Unexpectedly, the study results of Tamimi and his colleagues revealed a better overall survival rate for patients having TP53 mutations compared with patients’ wild-type TP53 gene [39]. So like MYD88 mutation, data concerning the survival and prognosis of TP53 mutation are conflicting and controversial.

The main limitations of this work include the data heterogeneity as we included all stages of DLBCL. Also, we used real-time PCR to detect gene expression; accordingly, we recommend performing a large prospective multi-centric study using next-generation sequencing to better detection of the gene expression that will help in future detection of DLBCL and prediction of survival.

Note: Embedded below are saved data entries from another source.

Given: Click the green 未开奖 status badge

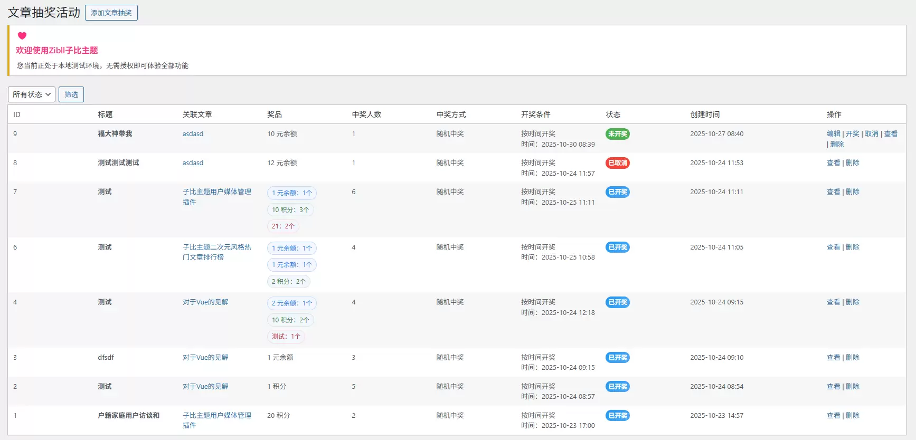Looking at the screenshot, I should (617, 134).
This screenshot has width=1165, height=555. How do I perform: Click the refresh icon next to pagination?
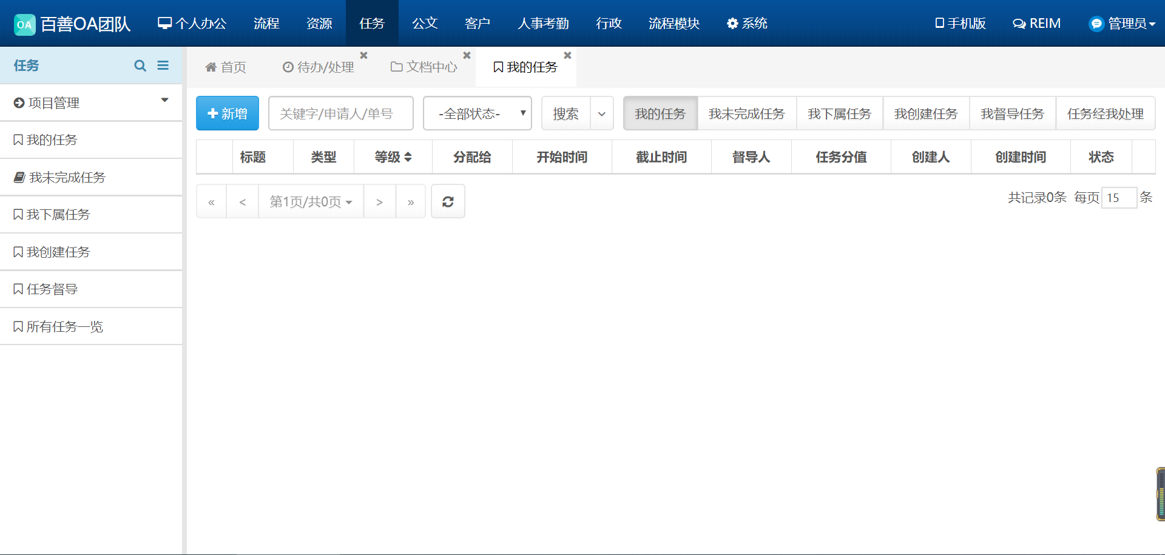click(448, 201)
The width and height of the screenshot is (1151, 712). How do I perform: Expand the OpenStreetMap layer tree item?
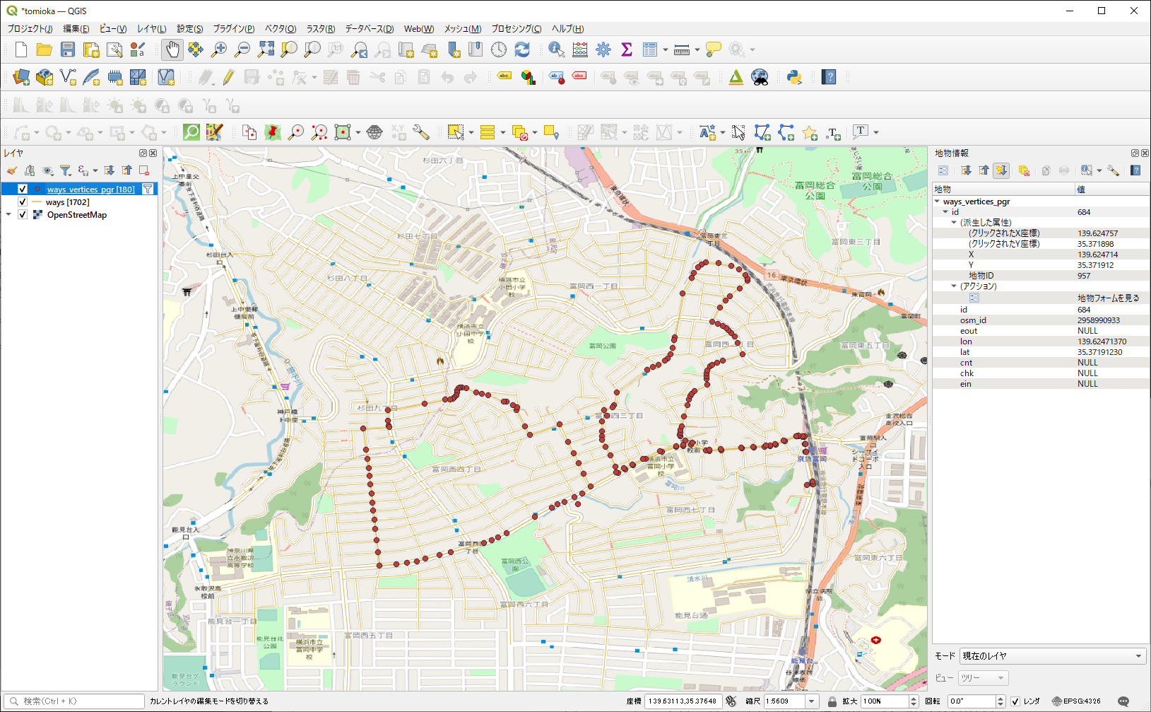click(8, 215)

Among the strengths of our study stands out the fact that this is the first study evaluating the significance of mutated MYD88 and TP53 in DLBCL patients in Egypt through extracting a liquid biopsy and measuring their sensitivity and specificity to correlate their prognostic impact. Also, a further study is in progress to compare used methods in the current work (HRM-PCR and restriction enzyme) to detect mutations in extracted tissue with paired cfDNA as to assure its sensitivity in both types of samples. In addition, our study shows that the incorporation of the mutational status of MYD88 and TP53 (especially MYD88) into a clinical/biochemical risk score as the IPI is feasible. They can be used in predicting disease progression and overall mortality, as our data demonstrated their significant sensitivity, specificity, and prognostic accuracy vs. IPI score. This encourages for more studies to test the utility of these gene mutations in diagnosis of DLBCL.

Conclusion

Diffuse large B cell lymphoma is a highly heterogeneous lymphoid neoplasm with variations in gene expression profiles and genetic alterations.

Myeloid differentiation gene 88 and TP53 genes are common to be expressed and mutated in DLBCL patients that can affect prognosis and survival. Mutant MYD88 and TP53 showed their prognostic importance for worse survival outcomes, even next to other clinical prognostic factors like IPI. Study results provide a rationale for including MYD88 and TP53 mutational analysis (especially MYD88 mutations) in the routine sub-classification of DLBCL, to improve prognosis, as well as to guide future treatment strategies.